Most studies show that the median survival time of ALS patients from onset to death is 3–5 years, but ALS has significant clinical heterogeneity, with some patients progressing very rapidly, with a disease duration of <12 months, and some patients progressing extremely slowly, with a disease duration of >120 months or even >240 months. The median survival time of ALS patients in the Chinese and Taiwanese populations is 66.6 months, Nalini et al. reported a median survival time of 114.8 months in Indian ALS patients, Martinez et al. reported a mean survival time of 68.6 months in the Caucasian population, while Zoccolella et al. reported a survival time of only 28 months for ALS patients in the Italian population, and O’Toole et al. reported a median survival time from diagnosis to death of 16.4 months for ALS patients in Ireland. The wide variation in survival times reported in various studies should take into account the effects of differences in ethnicity and lifestyle, in addition to differences in study methodology, data processing and analysis methods. Survival time is influenced by a variety of factors, the most significant ones being age at onset, delay in diagnosis, site of onset, gender, level of diagnosis, and treatment measures, etc.
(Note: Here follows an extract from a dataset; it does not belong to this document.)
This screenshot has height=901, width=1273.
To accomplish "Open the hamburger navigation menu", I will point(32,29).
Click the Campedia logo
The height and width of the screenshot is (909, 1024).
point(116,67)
Forbes et al. concluded that the survival time of elderly patients was significantly shorter than that of other patients, and the reasons for this may be related to the lower proportion of elderly patients using medications, more difficult access to medical care, and more comorbid diseases.
V. Treatment
Riluzole is a neuroprotective agent that blocks glutamatergic neural pathways within the CNS, which in turn blocks voltage-dependent Na+ channels on glutamatergic nerve endings and activates G protein-dependent signal transduction pathways. Currently, riluzole is the only drug proven by evidence-based medical evidence to treat ALS, and its long-term application can significantly prolong the survival of ALS patients. To date, there is controversy about whether mechanical ventilation and gastrostomy can improve the prognosis of ALS patients. As the understanding of the causative genes, pathogenesis and clinical characteristics of ALS progresses, it is believed that more effective treatments will be discovered to prolong survival, improve the prognosis and enhance the quality of life of patients.